Many AI Experts Don't Trust AI Chatbots - Here's Why
Artificial Intelligence (AI) took the world by storm when OpenAI released its chatbot, dubbed ChatGPT, for public use back in November 2022. Since then, multiple companies have launched their own chatbots to try to claim a piece of the growing market. Even with multiple players in the market, ChatGPT receives over 2.5 billion requests per day, which should give you an idea of just how much people use AI these days.
According to OpenAI, ChatGPT users mainly use the chatbot for assistance in everyday tasks and "three-quarters of conversations focus on practical guidance, seeking information, and writing." Despite the meteoric rise of AI use within both personal and professional settings, many people building these systems don't trust them.
A debate over AI usage is happening as the rest of us are increasingly becoming reliant on AI chatbots and trust them with some critical tasks, such as writing police reports. It may come as a surprise, then, that many AI experts are skeptical about the technology and, according to a recent article by The Guardian, some are even advising their friends and family to avoid it altogether, for various reasons.
Why are the experts skeptical about AI chatbots?
If there's a group of people who understand AI chatbots better than most, it's the experts building the systems.
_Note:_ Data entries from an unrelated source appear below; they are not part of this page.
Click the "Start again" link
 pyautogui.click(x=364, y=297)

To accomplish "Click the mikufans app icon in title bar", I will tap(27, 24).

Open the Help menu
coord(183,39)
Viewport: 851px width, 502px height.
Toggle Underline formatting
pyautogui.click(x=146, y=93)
These are the people responsible for pushing the boundaries with every new model that is released to market, and those who help assess the quality of output for better results. The Guardian spoke to various experts in the AI field who expressed their skepticism about the technology. One of the recurrent themes: how companies prioritize rapid turnaround for AI raters, and how they don't offer these workers enough training and resources to produce their best deliverables.
"We're expected to help make the model better, yet we're often given vague or incomplete instructions, minimal training and unrealistic time limits to complete tasks," Brook Hansen told The Guardian. One worker also revealed how some colleagues tasked with rating sensitive medical content were in possession of only basic knowledge about the topic. Criticism is not limited to the rating side. One Google AI rater revealed to The Guardian how he became skeptical of the broader technology, and even advises friends and family to avoid chatbots after seeing just how bad the data used to train models really is.
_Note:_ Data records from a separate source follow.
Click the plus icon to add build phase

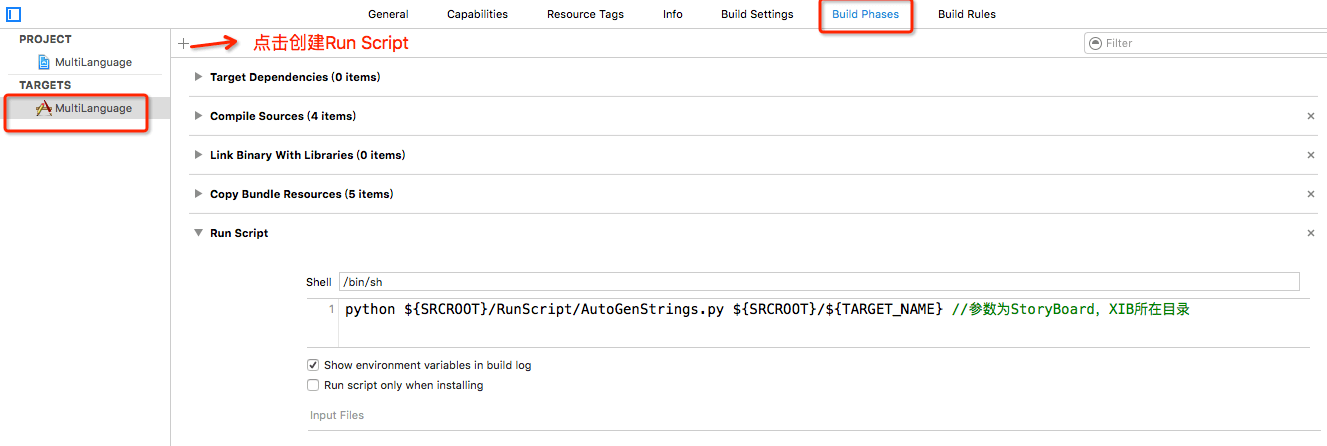[x=182, y=43]
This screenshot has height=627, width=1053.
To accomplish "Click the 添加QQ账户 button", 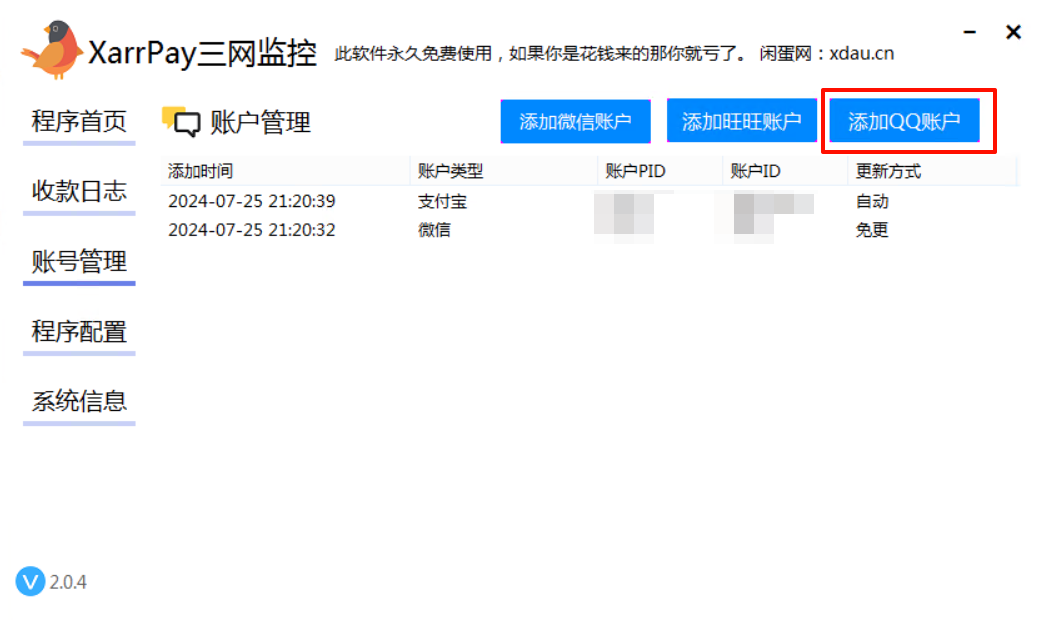I will tap(905, 122).
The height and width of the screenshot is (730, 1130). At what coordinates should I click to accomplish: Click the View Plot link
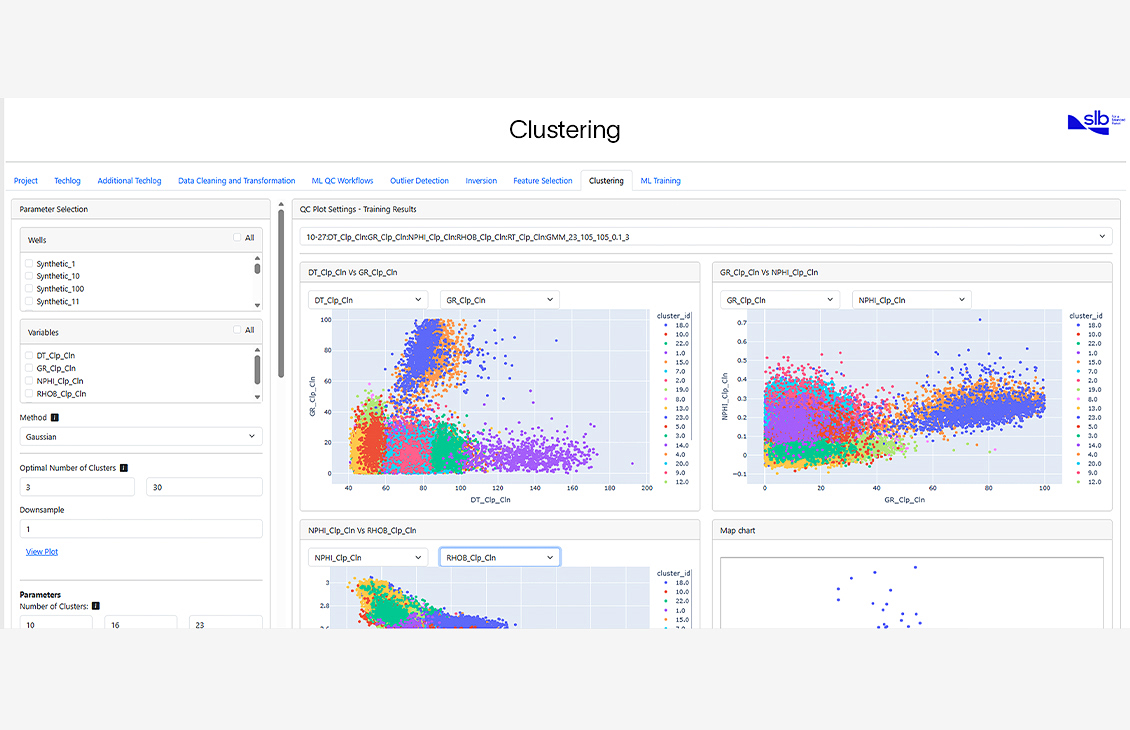tap(41, 551)
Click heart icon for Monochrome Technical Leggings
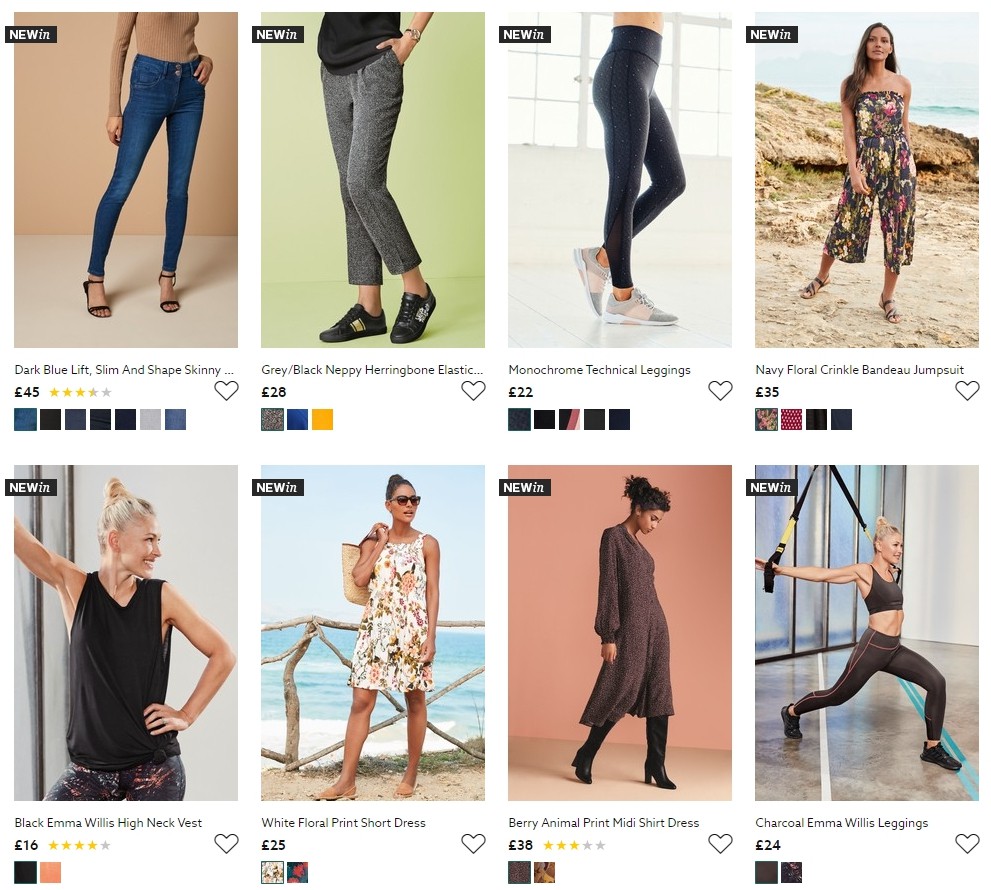The width and height of the screenshot is (991, 890). click(x=720, y=391)
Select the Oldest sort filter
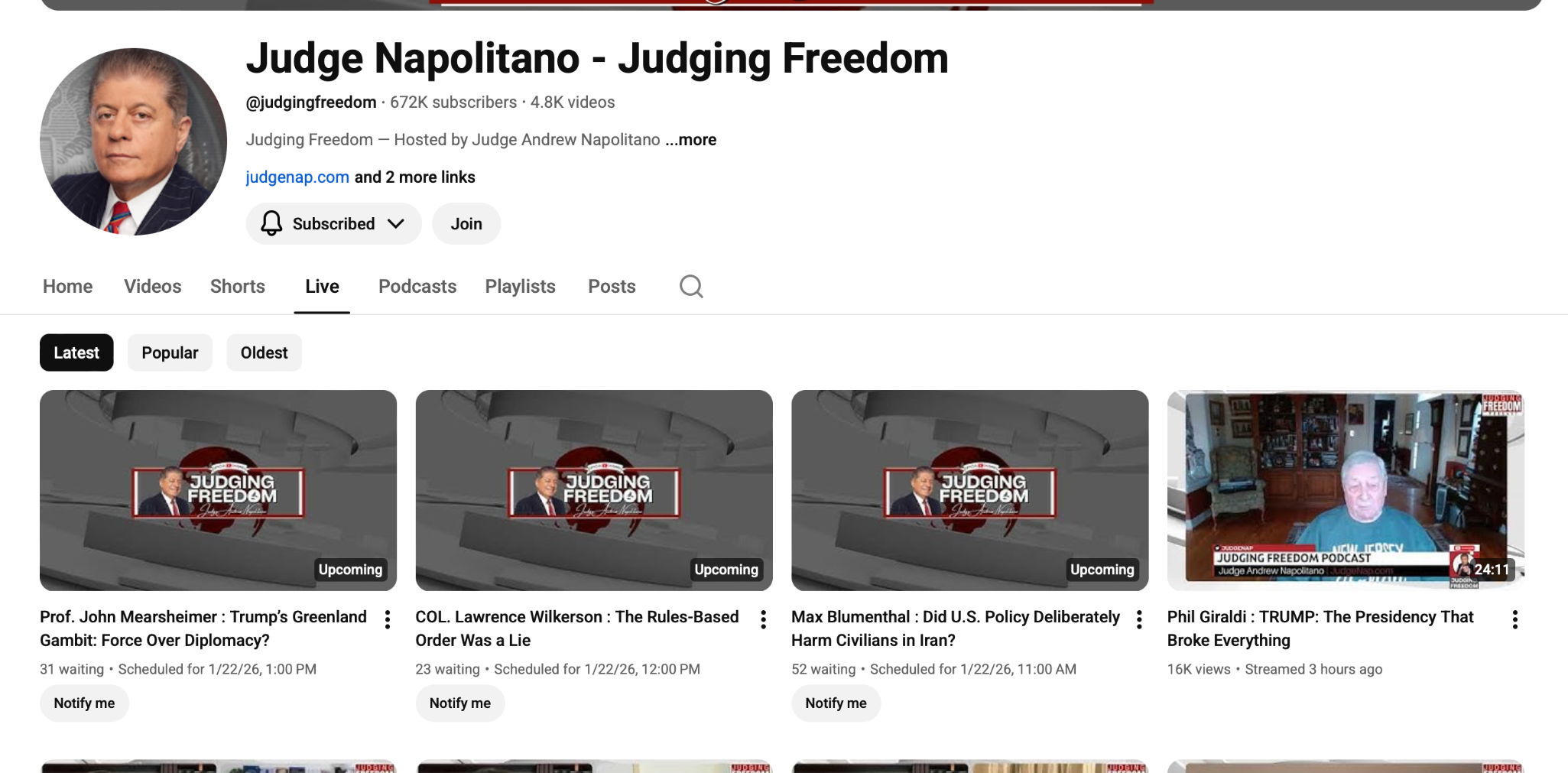The image size is (1568, 773). click(x=264, y=352)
Another reason why some AI experts don't trust chatbots is the propensity for hallucination, or completely off-base or erroneous reasoning coming from the models. In a YouTube video by OpenAI, CEO Sam Altman says it's "interesting" that people have a high degree of trust in ChatGPT — perhaps misplaced, in his view, as AI hallucinates and shouldn't be trusted that much. Andrej Karpathy (former research scientist and founding member at OpenAI, and former director of Tesla's AI division) also discussed some of the limitations of AI in an article published on X, cautioning against using AI in production without human oversight.
Should you trust AI chatbots?
The short answer is no. If experts who work in the field are skeptical about trusting AI, you should approach AI chatbot outputs with a pinch of salt. Earlier this year, we saw multiple cases of Google AI overviews making blatant mistakes – one clear sign that you shouldn't take AI outputs at face value. Because of such mistakes, there are things you should never ask ChatGPT or any other AI chatbot, as you're more likely to get misleading information.
For example, in an interview with MIT Technology Review, Meredith Broussard, a data scientist and NYU professor, advised against AI use for questions surrounding social issues, as these questions are more nuanced by nature. Additionally, a recent study by NewsGuard, a media literacy non-profit organization, found that the rate at which AI chatbots from major companies are likely to repeat false information almost doubled from 18% in August 2024 to 35% in August 2025.
The report found ChatGPT was likely to spread false claims 40% of the time. Such statistics are why even Google's CEO, Sundar Pichai, cautions against blindly trusting AI chatbots. All information or dialogue derived from chatbots should be cross-checked manually for veracity.